4. La capitalisation des données

Puisque les contenus sont une nouvelle ressource, un nouveau pétrole, de nombreux acteurs cherchent à les exploiter, à les capitaliser. Ainsi par exemple, Apple, qui est à première vue un constructeur d'objets numériques, a mis au cœur de sa stratégie le magasin iTunes et est très rapidement devenu le premier vendeur mondial de musique.

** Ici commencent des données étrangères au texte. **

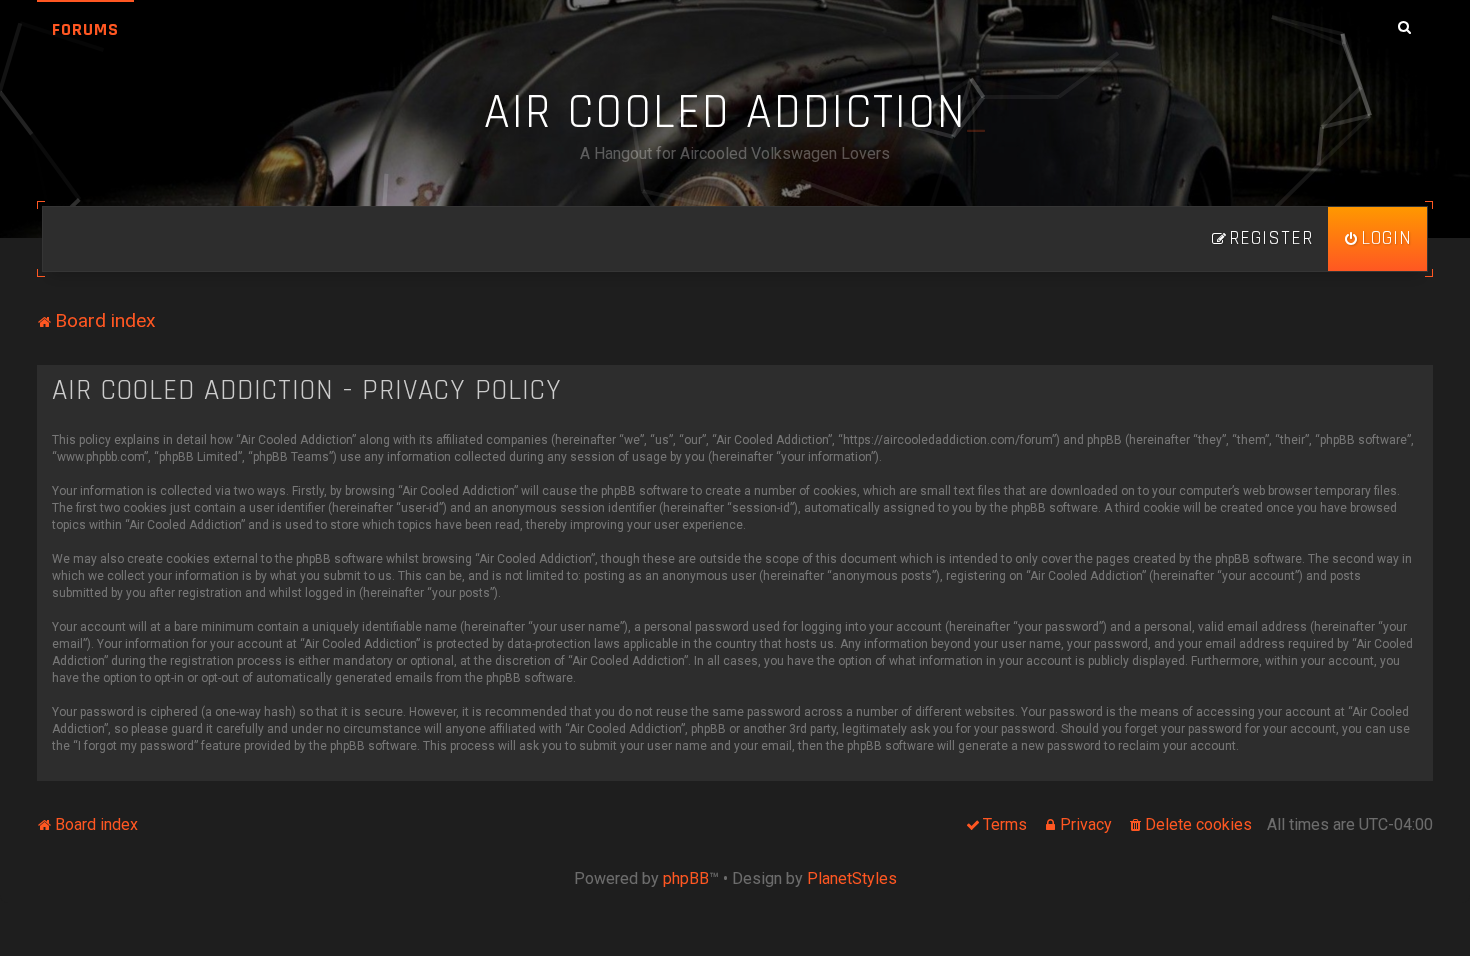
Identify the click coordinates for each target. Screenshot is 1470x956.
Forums (85, 29)
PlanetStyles (852, 878)
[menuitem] (1377, 239)
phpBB (686, 878)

Le principe le plus courant de capitalisation est celui du cloud : le contenu, quel qu'en soit sa nature, est chez un fournisseur et l'utilisateur n'en a que la jouissance, pas réellement la possession. D'une démarche de produit et d'artéfact, on passe à un commerce d'usage, de service. Ceci est renforcé par les faits que, primo, nombre d'usagers ont en permanence un dispositif d'accès (habitude du BYOD bring your own device) et que, secundo, ils veulent pouvoir utiliser n'importe quel dispositif d'accès (habitude de l'ATAWAD any time, anywhere, any device). On achète de moins en moins les biens culturels, en particulier, on loue des flux (streaming). Le cloud vaut également pour les logiciels, qui passent en ligne : SaaS, software as a service, et même pour les ordinateurs : PaaS, platform as a service.

Tous ces éléments induisent, dans la pratique, un nouveau rapport à l'information, à la connaissance. Celle-ci devient externe, dématérialisée[37] et déproprétarisée[38]. Dans un sens inverse, mais convergent, les objets matériels acquièrent de plus en plus une contrepartie numérique en ligne, ou au sein de bases de données, c'est ce qu'on appelle l'Internet des objets. Chaque artéfact, potentiellement, a vocation à intégrer un catalogue universel, bien au delà de ce que pouvaient faire les bibliothèques avec les œuvres imprimés.



[37] Ce qui ne veut pas dire qu'elle n'a pas de contrepartie matérielle quelque part dans le monde, sur un certain nombre de disques durs, mais qu'elle est mobile et peut se déplacer et ce copier facilement d'un endroit à l'autre, sans que ses utilisateur n'en aient toujours conscience.

[38] Là aussi, l'information a bien, le plus souvent, un propriétaire, mais cette information n'est guère pertinente pour la plupart de ses utilisateurs.